In fact, the thought probably hasn’t even crossed their minds. Few probably have interrogated their own blind luck to be born white in a world that has systematically devalued the beauty standards, and therefore bodies, of non-Europeans. Most probably haven’t really thought about how this and the media play into the fact that they’ve only dated other white people. Instead, they’ve probably just given it a big ol’ Kanye Shrug and thought that it was just a preference or coincidence. Isn’t reaping the benefits of hundreds of years of global and cultural devastation while being ignorant of it the most blatant form of white privilege?

The feeling of trepidation I experienced all those years ago returned when my white professor in Communities and Race Relations – who thankfully kept it all the way real – asked the class how many of them had family members who would be upset if they dated outside of their race. I looked around. At least half the class, which was admittedly mostly white, had their hands raised. Well, fuck me.

It’s one thing not to be “boyfriend material.” It’s another to be “I could never take you home because my parents are racist” material or “I really like you, but my family will never accept this” material. It’s a special kind of hurt when it comes from people you like or care about, especially when they say they care about you too. Furthermore, it’s not just a black and white issue.

Despite impacting everyone, racism in United States is deeply rooted in anti-blackness. It exists within PoC spaces, as well. It snuck up on me while having a conversation about Eurocentric beauty stands when a Latina friend of mine said, “Personally, I’ve never been attracted to a black guy, but…” She didn’t seem to question why she felt that way, but thought that the sentiment was necessary to affirm in our conversation.
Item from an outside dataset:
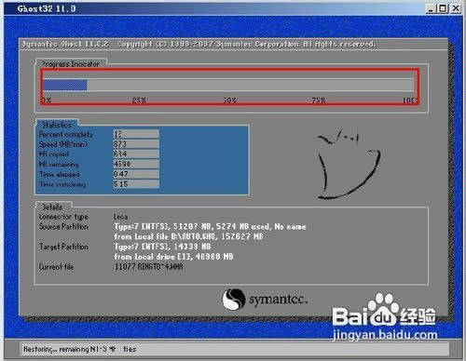Select the MB copied value field
Viewport: 466px width, 361px height.
tap(136, 154)
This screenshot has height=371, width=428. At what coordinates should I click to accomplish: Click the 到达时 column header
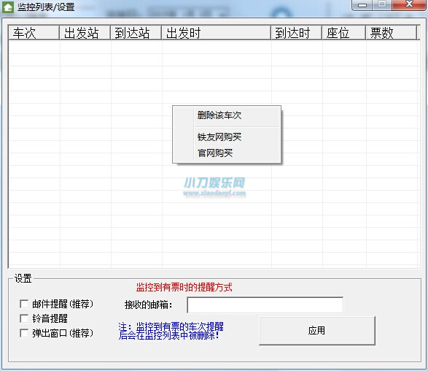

Another Latina friend of mine straight up told me that her parents wouldn’t allow their daughters to date black guys.

I’ve been there. I’ve dated Asian girls who were hesitant to tell their families about me because they knew they had relatives who would be against it. It’s beyond unpleasant to have your very existence be associated with shame or hatred, by people you care about, by your country, even by the members of your own diaspora.

White privilege in dating is symptomatic of much larger issues in our society and the fact that I had to worry about being black as an anonymous teen online shows how ridiculously pervasive it is. Is it not enough that my race still makes me subject to housing discrimination, that black people still are hit with the majority of hate crimes and that two white women pleaded guilty to one of these murders a little more than a month ago? Is it not enough that a racist drug war makes me a likely candidate for mass incarceration or that higher penalties starting from preschool to high school could have likely fed me to the school-to-prison pipeline? Does getting higher interest rates on future mortgages because of my race not satisfy this beast, what about the fact that my name alone is too “black-sounding” to get me hired in some places or that politicians gerrymander and pass laws so that my votes can’t count for change even if I can cast a ballot? Nah. Society’s ideas of me as a thug or as ugly or as uneducated have to mess with my dating life, too.

I point all these things out as a person of color and as a person of conscience. Institutional racism may be endemic, but racism itself is an epidemic that implicates us all. It can be found in the most intimate of moments, like when two people fall in love but are worried that their races could tear them apart. Ethical, compassionate people need to interrogate this in themselves and in others. I love being black, as hard as it is sometimes. I don’t have the privilege to not realize how my race impacts my life. Ending that privilege and everything it stands for is key to ending white supremacy.